WHAT YOU WILL DO
Transcribe every entry precisely, omitting nothing.

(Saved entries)
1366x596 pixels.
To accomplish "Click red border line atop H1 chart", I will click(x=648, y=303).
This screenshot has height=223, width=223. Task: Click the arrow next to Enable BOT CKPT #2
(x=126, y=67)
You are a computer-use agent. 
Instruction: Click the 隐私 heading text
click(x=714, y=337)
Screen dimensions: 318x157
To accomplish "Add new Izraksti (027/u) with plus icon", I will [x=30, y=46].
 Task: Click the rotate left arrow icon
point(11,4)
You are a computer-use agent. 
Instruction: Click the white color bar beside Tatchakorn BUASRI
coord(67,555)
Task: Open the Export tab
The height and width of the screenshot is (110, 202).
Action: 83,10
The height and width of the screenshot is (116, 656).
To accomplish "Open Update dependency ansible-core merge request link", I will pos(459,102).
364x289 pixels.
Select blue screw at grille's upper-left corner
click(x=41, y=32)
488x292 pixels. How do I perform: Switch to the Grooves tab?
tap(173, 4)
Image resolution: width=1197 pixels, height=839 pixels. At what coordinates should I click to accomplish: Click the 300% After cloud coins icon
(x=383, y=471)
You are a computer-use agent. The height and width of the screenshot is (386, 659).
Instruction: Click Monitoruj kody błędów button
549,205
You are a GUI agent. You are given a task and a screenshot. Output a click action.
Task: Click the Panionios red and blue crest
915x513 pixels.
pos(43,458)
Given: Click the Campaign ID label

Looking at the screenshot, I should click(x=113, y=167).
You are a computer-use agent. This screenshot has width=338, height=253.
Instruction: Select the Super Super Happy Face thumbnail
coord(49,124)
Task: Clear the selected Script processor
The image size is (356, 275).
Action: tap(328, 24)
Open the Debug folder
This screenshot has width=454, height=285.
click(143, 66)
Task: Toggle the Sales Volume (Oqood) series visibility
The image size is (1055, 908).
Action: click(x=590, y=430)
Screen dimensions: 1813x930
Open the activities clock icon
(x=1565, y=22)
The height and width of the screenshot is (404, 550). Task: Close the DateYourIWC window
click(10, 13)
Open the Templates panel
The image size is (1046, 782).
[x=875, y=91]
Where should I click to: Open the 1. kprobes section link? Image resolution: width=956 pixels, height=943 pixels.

SOLUTION TO THE EXERCISE
1366x596 pixels.
To accomplish "Click red border line atop H1 chart", I will click(x=648, y=303).
This screenshot has height=223, width=223. Task: Click the arrow next to Enable BOT CKPT #2
(x=126, y=67)
You are a computer-use agent. 
Instruction: Click the 隐私 heading text
click(x=714, y=337)
Screen dimensions: 318x157
To accomplish "Add new Izraksti (027/u) with plus icon", I will [x=30, y=46].
 Task: Click the rotate left arrow icon
point(11,4)
You are a computer-use agent. 
Instruction: Click the white color bar beside Tatchakorn BUASRI
coord(67,555)
Task: Open the Export tab
The height and width of the screenshot is (110, 202).
Action: 83,10
The height and width of the screenshot is (116, 656).
To accomplish "Open Update dependency ansible-core merge request link", I will pos(459,102).
364x289 pixels.
Select blue screw at grille's upper-left corner
click(x=41, y=32)
488x292 pixels. How do I perform: Switch to the Grooves tab?
tap(173, 4)
Image resolution: width=1197 pixels, height=839 pixels. At what coordinates should I click to accomplish: Click the 300% After cloud coins icon
(x=383, y=471)
You are a computer-use agent. The height and width of the screenshot is (386, 659).
Instruction: Click Monitoruj kody błędów button
549,205
You are a GUI agent. You are given a task and a screenshot. Output a click action.
Task: Click the Panionios red and blue crest
915x513 pixels.
pos(43,458)
Given: Click the Campaign ID label

Looking at the screenshot, I should click(x=113, y=167).
You are a computer-use agent. This screenshot has width=338, height=253.
Instruction: Select the Super Super Happy Face thumbnail
coord(49,124)
Task: Clear the selected Script processor
The image size is (356, 275).
Action: tap(328, 24)
Open the Debug folder
This screenshot has width=454, height=285.
click(143, 66)
Task: Toggle the Sales Volume (Oqood) series visibility
The image size is (1055, 908).
Action: click(x=590, y=430)
Screen dimensions: 1813x930
Open the activities clock icon
(x=1565, y=22)
The height and width of the screenshot is (404, 550). Task: Close the DateYourIWC window
click(10, 13)
Open the Templates panel
The image size is (1046, 782).
[x=875, y=91]
Where should I click to: Open the 1. kprobes section link? Image resolution: width=956 pixels, height=943 pixels.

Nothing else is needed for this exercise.